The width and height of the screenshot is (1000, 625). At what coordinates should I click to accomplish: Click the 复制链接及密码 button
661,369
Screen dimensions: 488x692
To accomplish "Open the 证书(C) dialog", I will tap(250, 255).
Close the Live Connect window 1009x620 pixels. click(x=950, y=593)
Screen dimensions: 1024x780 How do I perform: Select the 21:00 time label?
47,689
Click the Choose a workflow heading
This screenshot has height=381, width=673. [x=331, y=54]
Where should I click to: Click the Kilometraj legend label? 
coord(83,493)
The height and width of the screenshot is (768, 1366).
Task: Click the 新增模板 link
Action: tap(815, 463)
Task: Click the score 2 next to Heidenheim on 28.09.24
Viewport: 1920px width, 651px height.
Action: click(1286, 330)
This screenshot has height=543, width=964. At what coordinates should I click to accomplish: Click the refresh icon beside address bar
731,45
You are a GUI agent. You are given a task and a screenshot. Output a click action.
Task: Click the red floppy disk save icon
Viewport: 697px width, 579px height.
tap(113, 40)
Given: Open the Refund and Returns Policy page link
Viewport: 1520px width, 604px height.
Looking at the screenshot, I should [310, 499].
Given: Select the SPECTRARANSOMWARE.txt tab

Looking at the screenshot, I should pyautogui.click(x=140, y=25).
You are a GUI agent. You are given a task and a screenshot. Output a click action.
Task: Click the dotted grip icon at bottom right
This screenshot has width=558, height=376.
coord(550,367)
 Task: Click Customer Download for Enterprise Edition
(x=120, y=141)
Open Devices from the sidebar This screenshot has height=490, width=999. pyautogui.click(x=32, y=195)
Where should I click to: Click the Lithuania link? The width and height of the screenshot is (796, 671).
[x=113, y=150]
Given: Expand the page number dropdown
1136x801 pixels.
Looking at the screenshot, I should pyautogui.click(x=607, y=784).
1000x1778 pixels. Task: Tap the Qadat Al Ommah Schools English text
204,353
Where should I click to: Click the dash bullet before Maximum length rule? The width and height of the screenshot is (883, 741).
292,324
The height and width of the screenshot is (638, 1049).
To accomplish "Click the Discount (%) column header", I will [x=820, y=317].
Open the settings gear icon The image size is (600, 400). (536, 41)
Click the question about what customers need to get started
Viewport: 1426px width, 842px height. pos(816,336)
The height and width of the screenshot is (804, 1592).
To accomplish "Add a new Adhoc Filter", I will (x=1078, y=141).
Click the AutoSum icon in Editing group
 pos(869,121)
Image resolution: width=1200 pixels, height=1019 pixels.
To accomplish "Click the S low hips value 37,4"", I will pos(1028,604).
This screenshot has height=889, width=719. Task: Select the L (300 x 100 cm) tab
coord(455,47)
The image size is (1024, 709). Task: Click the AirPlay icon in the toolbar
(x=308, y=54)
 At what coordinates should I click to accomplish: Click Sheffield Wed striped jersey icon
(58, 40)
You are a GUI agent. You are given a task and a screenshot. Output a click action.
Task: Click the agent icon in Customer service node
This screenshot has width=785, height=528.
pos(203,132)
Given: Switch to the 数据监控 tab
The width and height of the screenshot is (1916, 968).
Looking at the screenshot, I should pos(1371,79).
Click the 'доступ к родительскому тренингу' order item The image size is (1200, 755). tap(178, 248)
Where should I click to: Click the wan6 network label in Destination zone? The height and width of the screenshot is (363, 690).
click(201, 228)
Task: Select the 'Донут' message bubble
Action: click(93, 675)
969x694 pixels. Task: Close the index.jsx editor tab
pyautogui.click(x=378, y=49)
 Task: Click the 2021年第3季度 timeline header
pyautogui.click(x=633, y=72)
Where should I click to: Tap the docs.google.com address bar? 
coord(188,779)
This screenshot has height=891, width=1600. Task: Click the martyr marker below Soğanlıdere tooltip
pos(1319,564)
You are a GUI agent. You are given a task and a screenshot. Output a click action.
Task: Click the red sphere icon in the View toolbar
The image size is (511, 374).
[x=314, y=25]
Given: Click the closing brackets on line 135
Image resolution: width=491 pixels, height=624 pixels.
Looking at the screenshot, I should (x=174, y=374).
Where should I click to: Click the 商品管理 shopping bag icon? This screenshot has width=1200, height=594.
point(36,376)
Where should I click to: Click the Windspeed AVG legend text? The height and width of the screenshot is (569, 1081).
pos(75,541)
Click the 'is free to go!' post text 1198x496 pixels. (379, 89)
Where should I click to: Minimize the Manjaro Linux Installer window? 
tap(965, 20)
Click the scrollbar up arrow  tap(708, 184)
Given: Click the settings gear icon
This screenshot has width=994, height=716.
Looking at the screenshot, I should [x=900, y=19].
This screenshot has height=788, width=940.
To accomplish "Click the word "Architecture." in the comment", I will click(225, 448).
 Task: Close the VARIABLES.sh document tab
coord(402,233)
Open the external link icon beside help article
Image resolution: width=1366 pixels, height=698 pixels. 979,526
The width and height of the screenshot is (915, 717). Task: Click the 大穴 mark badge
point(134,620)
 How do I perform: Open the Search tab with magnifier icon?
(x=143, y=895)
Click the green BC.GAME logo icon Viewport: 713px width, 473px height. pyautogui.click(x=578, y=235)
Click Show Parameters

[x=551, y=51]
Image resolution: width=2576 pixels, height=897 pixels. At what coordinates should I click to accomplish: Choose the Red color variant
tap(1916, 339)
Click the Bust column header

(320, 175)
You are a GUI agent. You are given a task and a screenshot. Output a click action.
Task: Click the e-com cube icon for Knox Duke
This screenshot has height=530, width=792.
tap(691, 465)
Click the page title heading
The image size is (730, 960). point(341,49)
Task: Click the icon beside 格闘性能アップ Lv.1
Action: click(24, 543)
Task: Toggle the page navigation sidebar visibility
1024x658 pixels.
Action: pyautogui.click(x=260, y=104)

• • •

#### EXERCISE GOAL:
Reproduce the material above. Do not change a word.

#### SOLUTION BELOW:
The width and height of the screenshot is (1000, 625). At what coordinates should I click to accomplish: Click the 复制链接及密码 button
661,369
Screen dimensions: 488x692
To accomplish "Open the 证书(C) dialog", I will tap(250, 255).
Close the Live Connect window 1009x620 pixels. click(x=950, y=593)
Screen dimensions: 1024x780 How do I perform: Select the 21:00 time label?
47,689
Click the Choose a workflow heading
This screenshot has height=381, width=673. [x=331, y=54]
Where should I click to: Click the Kilometraj legend label? 
coord(83,493)
The height and width of the screenshot is (768, 1366).
Task: Click the 新增模板 link
Action: tap(815, 463)
Task: Click the score 2 next to Heidenheim on 28.09.24
Viewport: 1920px width, 651px height.
Action: click(1286, 330)
This screenshot has height=543, width=964. At what coordinates should I click to accomplish: Click the refresh icon beside address bar
731,45
You are a GUI agent. You are given a task and a screenshot. Output a click action.
Task: Click the red floppy disk save icon
Viewport: 697px width, 579px height.
tap(113, 40)
Given: Open the Refund and Returns Policy page link
Viewport: 1520px width, 604px height.
Looking at the screenshot, I should [310, 499].
Given: Select the SPECTRARANSOMWARE.txt tab

Looking at the screenshot, I should pyautogui.click(x=140, y=25).
You are a GUI agent. You are given a task and a screenshot. Output a click action.
Task: Click the dotted grip icon at bottom right
This screenshot has width=558, height=376.
coord(550,367)
 Task: Click Customer Download for Enterprise Edition
(x=120, y=141)
Open Devices from the sidebar This screenshot has height=490, width=999. pyautogui.click(x=32, y=195)
Where should I click to: Click the Lithuania link? The width and height of the screenshot is (796, 671).
[x=113, y=150]
Given: Expand the page number dropdown
1136x801 pixels.
Looking at the screenshot, I should pyautogui.click(x=607, y=784).
1000x1778 pixels. Task: Tap the Qadat Al Ommah Schools English text
204,353
Where should I click to: Click the dash bullet before Maximum length rule? The width and height of the screenshot is (883, 741).
292,324
The height and width of the screenshot is (638, 1049).
To accomplish "Click the Discount (%) column header", I will [x=820, y=317].
Open the settings gear icon The image size is (600, 400). (536, 41)
Click the question about what customers need to get started
Viewport: 1426px width, 842px height. pos(816,336)
The height and width of the screenshot is (804, 1592).
To accomplish "Add a new Adhoc Filter", I will (x=1078, y=141).
Click the AutoSum icon in Editing group
 pos(869,121)
Image resolution: width=1200 pixels, height=1019 pixels.
To accomplish "Click the S low hips value 37,4"", I will pos(1028,604).
This screenshot has height=889, width=719. Task: Select the L (300 x 100 cm) tab
coord(455,47)
The image size is (1024, 709). Task: Click the AirPlay icon in the toolbar
(x=308, y=54)
 At what coordinates should I click to accomplish: Click Sheffield Wed striped jersey icon
(58, 40)
You are a GUI agent. You are given a task and a screenshot. Output a click action.
Task: Click the agent icon in Customer service node
This screenshot has width=785, height=528.
pos(203,132)
Given: Switch to the 数据监控 tab
The width and height of the screenshot is (1916, 968).
Looking at the screenshot, I should pos(1371,79).
Click the 'доступ к родительскому тренингу' order item The image size is (1200, 755). tap(178, 248)
Where should I click to: Click the wan6 network label in Destination zone? The height and width of the screenshot is (363, 690).
click(201, 228)
Task: Select the 'Донут' message bubble
Action: click(93, 675)
969x694 pixels. Task: Close the index.jsx editor tab
pyautogui.click(x=378, y=49)
 Task: Click the 2021年第3季度 timeline header
pyautogui.click(x=633, y=72)
Where should I click to: Tap the docs.google.com address bar? 
coord(188,779)
This screenshot has height=891, width=1600. Task: Click the martyr marker below Soğanlıdere tooltip
pos(1319,564)
You are a GUI agent. You are given a task and a screenshot. Output a click action.
Task: Click the red sphere icon in the View toolbar
The image size is (511, 374).
[x=314, y=25]
Given: Click the closing brackets on line 135
Image resolution: width=491 pixels, height=624 pixels.
Looking at the screenshot, I should (x=174, y=374).
Where should I click to: Click the 商品管理 shopping bag icon? This screenshot has width=1200, height=594.
point(36,376)
Where should I click to: Click the Windspeed AVG legend text? The height and width of the screenshot is (569, 1081).
pos(75,541)
Click the 'is free to go!' post text 1198x496 pixels. (379, 89)
Where should I click to: Minimize the Manjaro Linux Installer window? 
tap(965, 20)
Click the scrollbar up arrow  tap(708, 184)
Given: Click the settings gear icon
This screenshot has width=994, height=716.
Looking at the screenshot, I should [x=900, y=19].
This screenshot has height=788, width=940.
To accomplish "Click the word "Architecture." in the comment", I will click(225, 448).
 Task: Close the VARIABLES.sh document tab
coord(402,233)
Open the external link icon beside help article
Image resolution: width=1366 pixels, height=698 pixels. 979,526
The width and height of the screenshot is (915, 717). Task: Click the 大穴 mark badge
point(134,620)
 How do I perform: Open the Search tab with magnifier icon?
(x=143, y=895)
Click the green BC.GAME logo icon Viewport: 713px width, 473px height. pyautogui.click(x=578, y=235)
Click Show Parameters

[x=551, y=51]
Image resolution: width=2576 pixels, height=897 pixels. At what coordinates should I click to accomplish: Choose the Red color variant
tap(1916, 339)
Click the Bust column header

(320, 175)
You are a GUI agent. You are given a task and a screenshot. Output a click action.
Task: Click the e-com cube icon for Knox Duke
This screenshot has height=530, width=792.
tap(691, 465)
Click the page title heading
The image size is (730, 960). point(341,49)
Task: Click the icon beside 格闘性能アップ Lv.1
Action: click(24, 543)
Task: Toggle the page navigation sidebar visibility
1024x658 pixels.
Action: pyautogui.click(x=260, y=104)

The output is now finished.